The chronology in the report contains several instances of contact between the church and the police on this from 2013 onwards.
In 2014 a Serious Incident Report was also filed with the Charity Commission. They did nothing.
Also in 2014 a senior officer in Thames Valley Police was sent a copy of the internal church report on the issue (the Ruston Report) by a Church safeguarding official. TVP apparently did nothing (page 194).
On page 194 the report states that “a total of five police forces were told of the abuse between 2013 and the end of 2016.”
The church officials involved seem to have been under the impression that the police were investigating.

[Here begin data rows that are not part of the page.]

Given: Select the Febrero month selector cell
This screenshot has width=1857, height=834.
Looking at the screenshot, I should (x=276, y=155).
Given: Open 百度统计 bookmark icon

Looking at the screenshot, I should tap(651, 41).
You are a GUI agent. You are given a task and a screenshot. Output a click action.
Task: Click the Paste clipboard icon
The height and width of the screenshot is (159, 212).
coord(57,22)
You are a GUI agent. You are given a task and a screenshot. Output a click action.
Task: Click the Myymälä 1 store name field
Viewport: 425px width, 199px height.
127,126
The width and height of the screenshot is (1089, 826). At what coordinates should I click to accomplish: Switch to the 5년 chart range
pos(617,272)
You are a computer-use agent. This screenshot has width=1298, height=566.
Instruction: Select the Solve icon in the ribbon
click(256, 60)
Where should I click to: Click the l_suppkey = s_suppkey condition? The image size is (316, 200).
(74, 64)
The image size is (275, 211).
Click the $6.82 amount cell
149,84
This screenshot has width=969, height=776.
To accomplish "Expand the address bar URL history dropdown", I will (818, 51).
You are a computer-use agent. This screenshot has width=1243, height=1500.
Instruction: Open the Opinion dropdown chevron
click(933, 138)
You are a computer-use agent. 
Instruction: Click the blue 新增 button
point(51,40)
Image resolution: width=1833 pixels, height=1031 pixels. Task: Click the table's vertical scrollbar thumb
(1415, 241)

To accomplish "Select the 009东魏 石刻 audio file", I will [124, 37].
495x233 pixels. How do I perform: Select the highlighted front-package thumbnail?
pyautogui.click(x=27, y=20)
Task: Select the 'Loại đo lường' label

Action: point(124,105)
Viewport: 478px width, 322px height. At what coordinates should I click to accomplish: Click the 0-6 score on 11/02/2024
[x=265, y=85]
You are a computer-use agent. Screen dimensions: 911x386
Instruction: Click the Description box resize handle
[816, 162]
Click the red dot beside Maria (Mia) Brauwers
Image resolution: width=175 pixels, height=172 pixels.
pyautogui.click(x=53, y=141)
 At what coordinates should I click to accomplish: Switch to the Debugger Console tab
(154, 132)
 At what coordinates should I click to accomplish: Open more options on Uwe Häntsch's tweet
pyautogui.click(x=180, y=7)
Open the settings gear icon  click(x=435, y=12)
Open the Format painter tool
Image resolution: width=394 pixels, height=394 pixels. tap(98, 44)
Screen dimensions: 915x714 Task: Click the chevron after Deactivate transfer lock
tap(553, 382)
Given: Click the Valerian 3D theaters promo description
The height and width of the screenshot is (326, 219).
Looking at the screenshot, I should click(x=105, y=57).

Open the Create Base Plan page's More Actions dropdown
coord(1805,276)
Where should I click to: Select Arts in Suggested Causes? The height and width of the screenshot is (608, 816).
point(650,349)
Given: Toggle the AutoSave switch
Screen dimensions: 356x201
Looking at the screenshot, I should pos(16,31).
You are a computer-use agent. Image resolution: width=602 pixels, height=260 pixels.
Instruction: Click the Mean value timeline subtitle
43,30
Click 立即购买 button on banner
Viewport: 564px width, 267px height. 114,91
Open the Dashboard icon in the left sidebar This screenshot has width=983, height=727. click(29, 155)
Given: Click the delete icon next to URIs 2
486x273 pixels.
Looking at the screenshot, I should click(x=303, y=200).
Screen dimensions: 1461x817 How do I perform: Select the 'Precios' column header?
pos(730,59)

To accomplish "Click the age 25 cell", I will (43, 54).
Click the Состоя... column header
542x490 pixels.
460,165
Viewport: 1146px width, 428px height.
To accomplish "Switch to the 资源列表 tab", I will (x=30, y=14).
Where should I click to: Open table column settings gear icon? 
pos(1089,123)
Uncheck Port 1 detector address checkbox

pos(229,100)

In reality the police were doing very little, possibly because they had been given the information informally in various ways, rather than formally in a written referral, or possibly because of their own failures, or both.
This is a report commissioned by the Church of England into their own actions. It was not the author’s job to criticise other parties, such as the police or the Charity Commission. But they were all told, repeatedly, albeit imperfectly, and until 2017 they did little or nothing. It’s inevitable that the media will focus on Welby, because the report makes no comment on the actions of the other organisations beyond noting the facts. But it’s pretty clear that the Church was not the only organisation to fail here.